Bruen then questioned the “nature and cause of the people who created the study” and believed it was “for political purposes in lawsuits.” He hopes the data “comes back to show information that’s good for the community.” But even if the data coming back “shows 13,000, we are still using twice as much water…thanks to the extraordinarily heavy use of agriculture.” He concluded, “Everyone’s got their own opinion, but the simple fact is we don’t know.”
After Hayman’s report and the ensuing discussion about the water district’s study, the city’s engineer, Travis Reed, gave three updates about future city construction projects. The first was for additional drainage infrastructure needed because of the recent damage caused by Hurricane Hilary.
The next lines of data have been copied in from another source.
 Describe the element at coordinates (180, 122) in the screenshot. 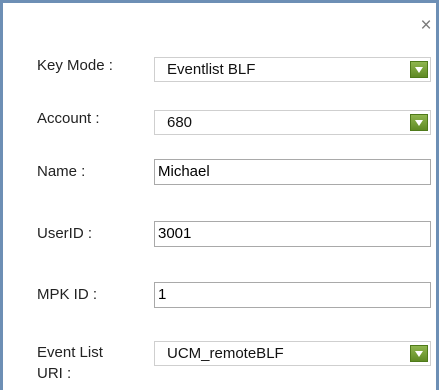

I see `account-value: 680` at that location.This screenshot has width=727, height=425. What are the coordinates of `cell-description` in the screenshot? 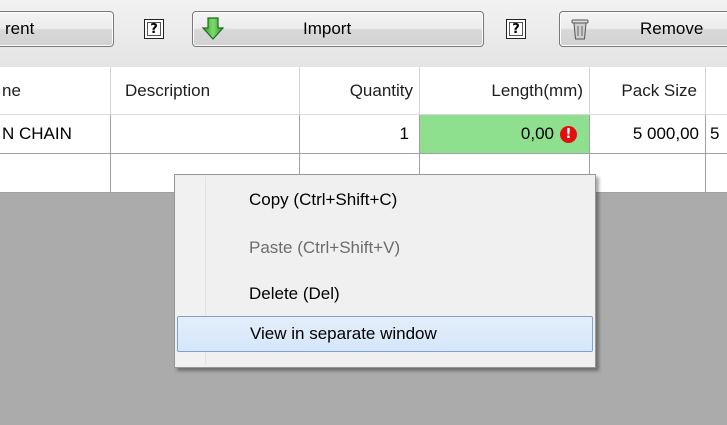 It's located at (206, 134).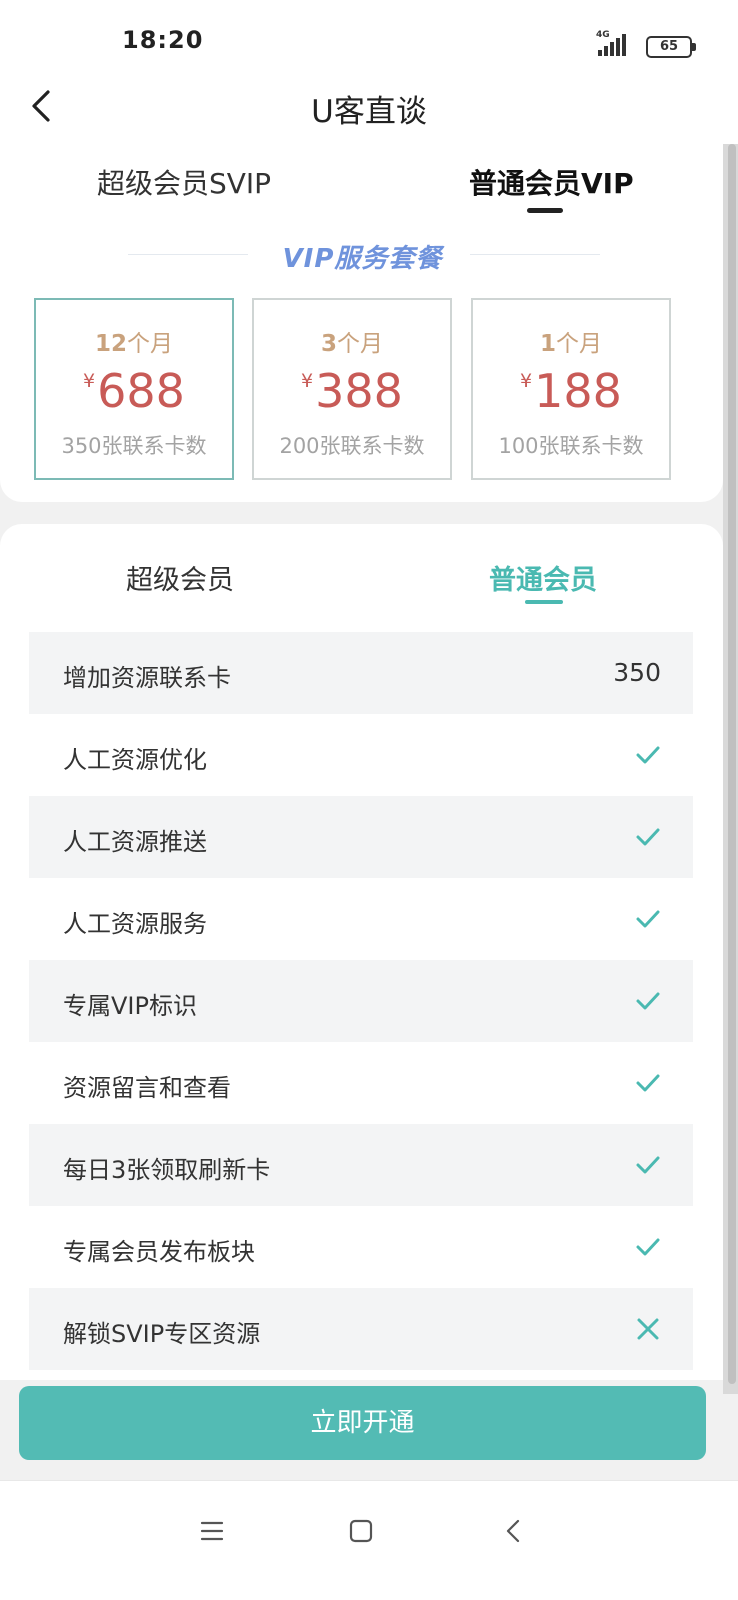  I want to click on scrollbar-thumb, so click(732, 764).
The request was to amend an agreement with Willdan Engineering for $32,000 to install curbs, gutters, and drains on the Bowman channel between S. Norma and S. China Lake Boulevard.
The second item was a resolution to increase appropriations for reconstruction on the intersection of La Mirage and Palm Drive. This project “piggybacks” on construction PG&E is already doing, so it saves the city money. Reed said the intersection “is atrocious.” The “cross cutters are so old and deteriorated that concrete is poking out of them.” The price is “very fair and competitive,” and it will be included with the restoration of another area of the street already being worked on. By working with an ongoing project, Reed said he saves the city money on design, bidding, and time, which he estimates a savings of approximately $60,000.
Reed’s third item was a future project to improve the tennis courts at Leroy Jackson Park. They need resurfacing and the electrical components in the lights need to be installed. He wants to use some of the money from the “Allocate Clean California, American Rescue Plan Act,” which expires at the end of June. A total of three funding sources will be used for this timely project. “We felt that its in the best interest of the city to get this done.” All three of Reed’s requests were unanimously approved by the council.
The last agenda item was presented by City Manager Ron Strand. He told the council that the interim police chief, Mike Scott, “will be leaving us in February.” As the city continues to search for a permanent police chief, Strand asked that the council members vote to increase the current salary of $157,000 per year to $171,000 in order to “make it comparable to other police departments within our area.” He also plans to do another salary survey in 2024 that will “hopefully be competitive enough to recruit someone qualified to fill this position.” Strand said he realized “we’re below market rate.”
Bruen agreed. He asked if an increased salary would be enough and stated this position is “a critical resource.” After noting Strand’s proposed salary is below Cal City’s, he asked, “Are we trying to sell ourselves short?”
Strand said he believes it will have to work for now, but for 2024’s salary survey, he will “take a closer look.” Right now, however, Strand believes it is competitive enough to “hopefully recruit some qualified people for the position.” The council unanimously approved Strand’s request.